Boilermakers and Blacksmiths Society of Australia
- Merger of: Boilermakers' Society of Australia Blacksmiths' Society of Australia
- Location: Australia;

= Boilermakers and Blacksmiths Society of Australia =

Former trade union in Australia

The Boilermakers and Blacksmiths Society of Australia (BBS) was an Australian trade union representing boilermakers and blacksmiths between 1965 and 1972.

It was established on 1 January 1966 with the amalgamation of the Boilermakers' Society of Australia and the Blacksmiths' Society of Australia. Though widely described as the formation of a new union, it inherited the industrial registration of the Boilermakers' Society. The union was associated with a "militant left-wing" group within the Metal Trades Federation.

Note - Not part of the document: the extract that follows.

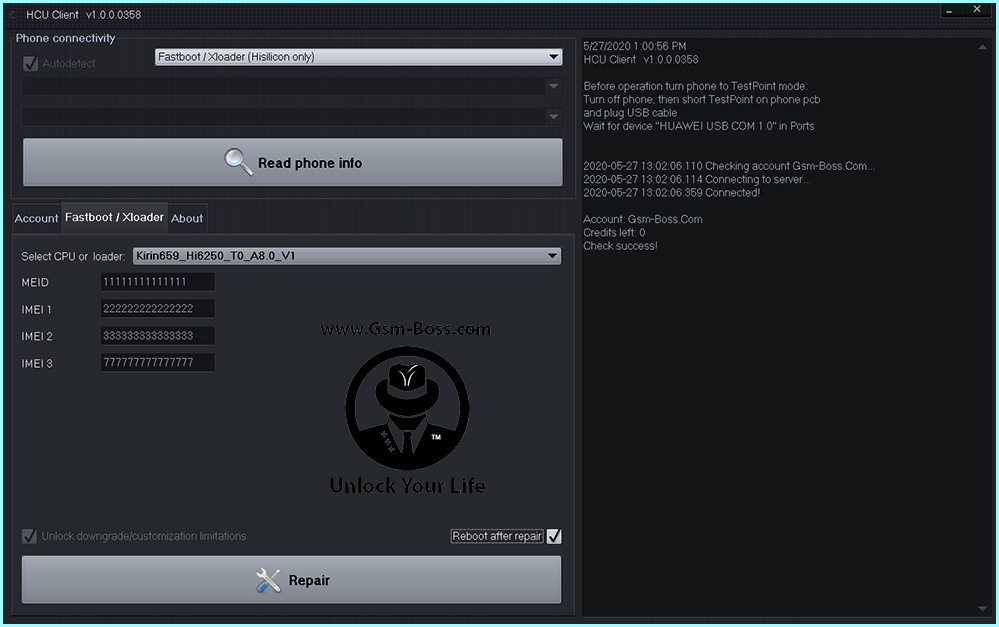Click the magnifying glass icon on Read phone info
This screenshot has width=999, height=627.
238,162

The BBS was the principal union involved in the 1971 Harco work-in, in which rank-and-file workers seized control of a heavy engineering factory in the Sydney suburb of Campbelltown to protest the sacking of five boilermakers. The workers, inspired by the example of 'work-ins' at Upper Clyde Shipbuilders in the UK and French car workers during the May 68 of 1968, occupied the factory for a period of four weeks.

It amalgamated with the Sheet Metal Working Industrial Union of Australia and the Amalgamated Engineering Union in 1972 and ceased to exist at that time; however, due to legal issues over the name of the new union, the successor Amalgamated Metal Workers Union was not registered until 1973.